Baris, Ruser M.D.; Kankaya, Yuksel M.D.; Ozer, Kadri M.D.; Kocer, Ruya Gokhan Ph.D.; Bektas, Cem Inan M.D.; Karatas, Arzu M.D.; Kocer, Ugur M.D.; Koca, Gokhan M.D.; Astarci, Hesna Muzeyyen M.D.

Plastic and Reconstructive Surgery: May 2013 - Volume 131 - Issue 5 - p 1024–1034
doi: 10.1097/PRS.0b013e3182879edf
Experimental: Original Articles

Background: In a random pattern skin flap, distal flap necrosis occurs as a result of inadequate blood flow. Microneedling with a handheld roller device is a new treatment modality, especially for facial rejuvenation. In this study, the authors used microneedling to increase flap viability.

Methods: Forty adult male Sprague-Dawley rats were divided into two groups of 20. The study group was exposed to McFarlane flap elevation and repositioning. The microneedling procedure was performed four times: 3 days before, on the day of, and on the third and sixth days after surgery. The control group was only exposed to surgery. The skin flap necrosis area was measured on the seventh postoperative day topographically by digital imaging and scintigraphy. After determination of necrosis area, the amount of neovascularization and number of vascular structures within the papillary dermal layer were counted histopathologically.

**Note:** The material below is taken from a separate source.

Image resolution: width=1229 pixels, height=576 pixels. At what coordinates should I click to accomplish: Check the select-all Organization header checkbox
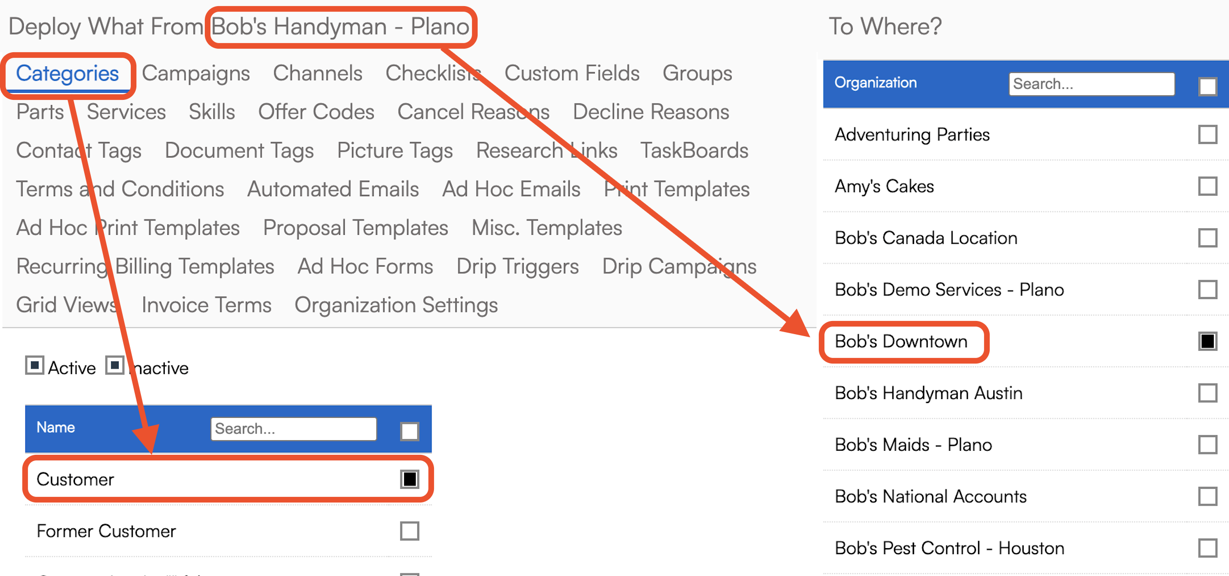1208,86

Results: The mean percentages of necrosis in the flap area as determined by the Digimizer analysis program were 37.51 ± 5.08 in the control group and 29.42 ± 7.37 in the study group. The mean percentages of flap necrosis of the control group and the study group as determined by radionuclide scintigraphy were 31.4 ± 4.1 and 22.8 ± 5.0, respectively. The comparison of flap necrosis percentages showed that the study group had significantly lower values (p < 0.001). Vessel counts in the study group also showed significant increase (p < 0.05).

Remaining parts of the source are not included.